Fecha: 15 de septiembre de 2024
Cuántas veces hemos oído o dicho esta expresión a lo largo de la vida: ¡que sea lo que Dios quiera! Pero, ¿realmente cooperamos nosotros? En otras palabras: ¿dejamos que la voluntad de Dios se cumpla en nuestra vida? ¿Buscamos hacer su voluntad? Fijémonos cómo ésta es una de las peticiones del Padrenuestro: «hágase tu voluntad así en la tierra como en el cielo».
Ahora bien, esta voluntad de Dios no es algo abstracto, como si dijera: como ya creo, rezo y voy a misa ya estoy cumpliendo la voluntad de Dios. En nuestra vida estamos constantemente tomando decisiones, tantas que ni nos damos cuenta. Las hay más importantes, que cambian el curso de nuestra vida, y otras que quizás son más banales. Desde si decido posponer el despertador a la hora de levantarme o no, hasta cuando decido a qué hora me acuesto, el día está lleno de decisiones.
Ya sería mucho si en las decisiones trascendentales de la vida buscáramos discernir cuál es la voluntad de Dios.Pero el peligro de muchos es dejarse llevar por lo que todo el mundo hace: si todo el mundo se casa, yo también; si ahora no está de moda casarse, pues no me caso; si ahora hay unos estudios muy de moda, decido estudiar esto. Pero, ¿y Dios? ¿qué piensa Dios, qué quiere que haga?
Si realmente nos creemos cristianos y, por tanto, hijos de Dios, debemos confiar más en Él, y saber que lo que Él tiene pensado para nuestra vida es el mejor camino que podemos escoger, para nosotros y para el bien de toda la humanidad. El ejemplo a seguir son los santos, que vivieron la filiación divina tal y como la vivió Jesús. Incluso en la hora más dura, en el huerto de Getsemaní, era fiel a la voluntad de Dios: «Padre, si así lo quieres, aparta de mí este cáliz; pero que no se haga mi voluntad sino la tuya» (Lc 22,42).

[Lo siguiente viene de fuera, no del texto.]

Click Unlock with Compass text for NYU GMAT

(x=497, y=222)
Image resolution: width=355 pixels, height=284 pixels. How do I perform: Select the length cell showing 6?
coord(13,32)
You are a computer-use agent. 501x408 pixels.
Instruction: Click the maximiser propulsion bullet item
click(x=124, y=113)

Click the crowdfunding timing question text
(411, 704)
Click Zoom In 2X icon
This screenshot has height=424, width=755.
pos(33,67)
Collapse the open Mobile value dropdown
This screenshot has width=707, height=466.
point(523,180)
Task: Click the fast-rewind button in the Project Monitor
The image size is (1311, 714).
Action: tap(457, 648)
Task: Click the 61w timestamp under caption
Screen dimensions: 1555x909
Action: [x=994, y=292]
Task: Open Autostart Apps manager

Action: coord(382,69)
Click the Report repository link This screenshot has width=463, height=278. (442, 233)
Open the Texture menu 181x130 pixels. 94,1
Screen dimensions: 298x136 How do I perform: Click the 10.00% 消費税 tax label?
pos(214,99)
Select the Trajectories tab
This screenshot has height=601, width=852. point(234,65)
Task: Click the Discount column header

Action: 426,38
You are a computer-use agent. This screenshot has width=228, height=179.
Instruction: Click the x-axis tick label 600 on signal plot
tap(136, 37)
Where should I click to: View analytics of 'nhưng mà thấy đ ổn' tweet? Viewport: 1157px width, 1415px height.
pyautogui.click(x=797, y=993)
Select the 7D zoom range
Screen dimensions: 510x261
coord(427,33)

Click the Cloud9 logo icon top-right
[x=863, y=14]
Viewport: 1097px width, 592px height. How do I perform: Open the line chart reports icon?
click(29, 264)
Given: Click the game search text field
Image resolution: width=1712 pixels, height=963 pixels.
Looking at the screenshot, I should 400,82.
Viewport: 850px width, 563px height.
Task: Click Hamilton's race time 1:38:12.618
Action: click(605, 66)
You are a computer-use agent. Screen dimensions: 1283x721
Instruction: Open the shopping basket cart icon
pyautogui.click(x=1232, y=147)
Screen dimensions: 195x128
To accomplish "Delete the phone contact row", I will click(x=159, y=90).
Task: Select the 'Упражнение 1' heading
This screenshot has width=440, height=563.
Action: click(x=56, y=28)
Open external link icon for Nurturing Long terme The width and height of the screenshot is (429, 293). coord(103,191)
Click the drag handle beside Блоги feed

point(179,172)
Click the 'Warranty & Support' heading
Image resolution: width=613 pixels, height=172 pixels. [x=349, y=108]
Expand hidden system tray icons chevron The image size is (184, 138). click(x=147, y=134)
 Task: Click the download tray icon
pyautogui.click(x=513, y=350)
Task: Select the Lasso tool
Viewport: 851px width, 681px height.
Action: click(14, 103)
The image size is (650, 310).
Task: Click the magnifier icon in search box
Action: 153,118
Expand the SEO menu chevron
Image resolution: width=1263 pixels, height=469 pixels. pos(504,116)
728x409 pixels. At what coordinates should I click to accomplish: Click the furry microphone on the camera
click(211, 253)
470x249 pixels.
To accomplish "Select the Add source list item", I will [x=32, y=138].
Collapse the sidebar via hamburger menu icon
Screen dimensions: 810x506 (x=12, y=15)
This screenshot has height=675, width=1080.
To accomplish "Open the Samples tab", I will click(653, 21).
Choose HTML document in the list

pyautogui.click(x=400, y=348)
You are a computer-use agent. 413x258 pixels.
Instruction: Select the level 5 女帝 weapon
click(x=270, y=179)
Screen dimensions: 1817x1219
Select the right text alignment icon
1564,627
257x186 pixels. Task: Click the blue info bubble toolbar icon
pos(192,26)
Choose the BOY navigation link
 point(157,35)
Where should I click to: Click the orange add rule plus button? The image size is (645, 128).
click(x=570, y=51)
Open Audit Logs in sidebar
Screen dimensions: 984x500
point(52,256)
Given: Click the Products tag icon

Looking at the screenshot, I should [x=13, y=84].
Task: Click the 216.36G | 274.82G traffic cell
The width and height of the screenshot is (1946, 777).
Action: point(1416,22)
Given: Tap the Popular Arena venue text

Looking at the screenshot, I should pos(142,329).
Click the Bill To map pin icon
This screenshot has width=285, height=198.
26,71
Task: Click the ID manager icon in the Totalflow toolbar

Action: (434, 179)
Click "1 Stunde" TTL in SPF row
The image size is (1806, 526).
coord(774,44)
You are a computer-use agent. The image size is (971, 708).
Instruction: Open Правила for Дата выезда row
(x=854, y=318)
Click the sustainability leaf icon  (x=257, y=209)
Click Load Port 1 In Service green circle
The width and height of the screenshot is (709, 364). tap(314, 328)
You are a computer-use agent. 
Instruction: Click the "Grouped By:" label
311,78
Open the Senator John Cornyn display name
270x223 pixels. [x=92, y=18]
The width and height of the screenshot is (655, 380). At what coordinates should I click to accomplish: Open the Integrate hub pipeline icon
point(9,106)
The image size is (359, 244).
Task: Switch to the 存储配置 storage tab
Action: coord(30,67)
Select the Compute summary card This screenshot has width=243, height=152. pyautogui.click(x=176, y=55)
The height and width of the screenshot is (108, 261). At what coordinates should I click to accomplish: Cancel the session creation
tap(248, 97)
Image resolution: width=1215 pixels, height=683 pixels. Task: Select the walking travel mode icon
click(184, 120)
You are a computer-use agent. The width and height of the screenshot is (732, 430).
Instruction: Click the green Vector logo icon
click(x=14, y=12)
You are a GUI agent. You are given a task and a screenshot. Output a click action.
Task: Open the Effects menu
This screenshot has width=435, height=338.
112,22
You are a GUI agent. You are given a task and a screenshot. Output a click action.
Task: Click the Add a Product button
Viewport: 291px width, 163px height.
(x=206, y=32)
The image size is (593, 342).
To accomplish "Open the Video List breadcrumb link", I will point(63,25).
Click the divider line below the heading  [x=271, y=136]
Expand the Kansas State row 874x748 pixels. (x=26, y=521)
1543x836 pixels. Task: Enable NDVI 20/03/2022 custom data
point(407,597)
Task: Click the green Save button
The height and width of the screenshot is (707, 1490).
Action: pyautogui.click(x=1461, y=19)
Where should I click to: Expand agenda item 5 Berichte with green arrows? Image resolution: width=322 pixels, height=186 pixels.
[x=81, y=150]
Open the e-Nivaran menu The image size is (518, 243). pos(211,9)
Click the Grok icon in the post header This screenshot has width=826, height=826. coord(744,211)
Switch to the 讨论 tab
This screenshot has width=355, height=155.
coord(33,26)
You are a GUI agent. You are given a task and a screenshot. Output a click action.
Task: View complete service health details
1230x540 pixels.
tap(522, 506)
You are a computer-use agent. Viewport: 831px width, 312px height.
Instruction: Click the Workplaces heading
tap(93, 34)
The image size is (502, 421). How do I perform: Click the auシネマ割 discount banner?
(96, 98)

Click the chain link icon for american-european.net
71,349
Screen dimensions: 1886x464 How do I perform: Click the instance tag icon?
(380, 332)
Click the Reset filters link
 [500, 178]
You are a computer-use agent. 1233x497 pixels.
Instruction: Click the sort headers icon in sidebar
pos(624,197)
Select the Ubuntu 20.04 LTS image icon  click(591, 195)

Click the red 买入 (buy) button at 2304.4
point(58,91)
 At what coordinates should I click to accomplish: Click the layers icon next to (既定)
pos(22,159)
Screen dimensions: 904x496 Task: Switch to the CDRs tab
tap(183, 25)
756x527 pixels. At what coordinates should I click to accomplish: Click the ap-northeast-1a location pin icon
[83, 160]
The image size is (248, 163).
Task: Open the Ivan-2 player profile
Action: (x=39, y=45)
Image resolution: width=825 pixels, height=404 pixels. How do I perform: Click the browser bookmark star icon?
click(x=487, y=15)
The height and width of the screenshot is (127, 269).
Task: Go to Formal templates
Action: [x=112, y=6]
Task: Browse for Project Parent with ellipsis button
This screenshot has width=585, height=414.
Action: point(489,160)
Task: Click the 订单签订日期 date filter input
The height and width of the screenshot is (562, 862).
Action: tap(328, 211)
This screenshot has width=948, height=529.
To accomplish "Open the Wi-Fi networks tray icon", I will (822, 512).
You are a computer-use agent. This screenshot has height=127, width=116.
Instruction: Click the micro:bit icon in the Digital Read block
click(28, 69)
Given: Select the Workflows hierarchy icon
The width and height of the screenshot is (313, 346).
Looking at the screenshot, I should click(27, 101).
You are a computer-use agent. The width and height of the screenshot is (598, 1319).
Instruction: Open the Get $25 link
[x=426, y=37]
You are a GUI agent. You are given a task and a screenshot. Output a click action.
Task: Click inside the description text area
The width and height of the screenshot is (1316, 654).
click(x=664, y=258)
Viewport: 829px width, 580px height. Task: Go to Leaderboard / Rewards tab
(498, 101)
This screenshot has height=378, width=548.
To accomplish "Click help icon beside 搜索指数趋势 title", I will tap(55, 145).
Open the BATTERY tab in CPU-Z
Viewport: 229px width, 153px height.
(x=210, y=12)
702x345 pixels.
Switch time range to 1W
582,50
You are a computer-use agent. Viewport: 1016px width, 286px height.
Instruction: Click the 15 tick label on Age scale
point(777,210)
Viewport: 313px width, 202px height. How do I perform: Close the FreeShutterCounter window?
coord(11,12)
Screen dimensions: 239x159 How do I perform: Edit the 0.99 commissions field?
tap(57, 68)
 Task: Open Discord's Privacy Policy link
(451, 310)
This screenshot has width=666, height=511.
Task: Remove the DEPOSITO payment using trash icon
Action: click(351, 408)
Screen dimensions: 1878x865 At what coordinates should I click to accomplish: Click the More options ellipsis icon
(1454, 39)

Esta actitud en nuestro día a día, buscar siempre la voluntad de Dios en cada situación, por pequeña que sea, debe ser habitual en nosotros y en nuestras comunidades cristianas. Nuestro ejemplo es estímulo para muchos otros y sólo así podremos hacer que haya una verdadera cultura del discernimiento en la Iglesia y en el mundo. No tengamos miedo a preguntar a Dios qué quiere en cada ocasión, es éste el camino de la santidad.
Muchas veces nos lamentamos de que hay pocas vocaciones en la vida sacerdotal, en el diaconado permanente, en la vida consagrada, que hay pocos matrimonios jóvenes… ¿No será que nos hemos dejado invadir por una cultura en la que se haido eliminando esa presencia de Dios y hemos dejado de preguntarnos sobre la vocación? ¿sobre lo que Dios quiere? Es verdad que la sociedad no nos ayuda, pero con más razón hay que renovar el empeño.
Que la expresión «que sea lo que Dios quiera», que a menudo no nos implica en nada, pueda pasar a ser «Señor, ¿qué quieres que haga aquí y ahora?». Éste es un buen termómetro de nuestra vida espiritual: ¿cuánto estoy dispuesto a cumplir la voluntad de Dios?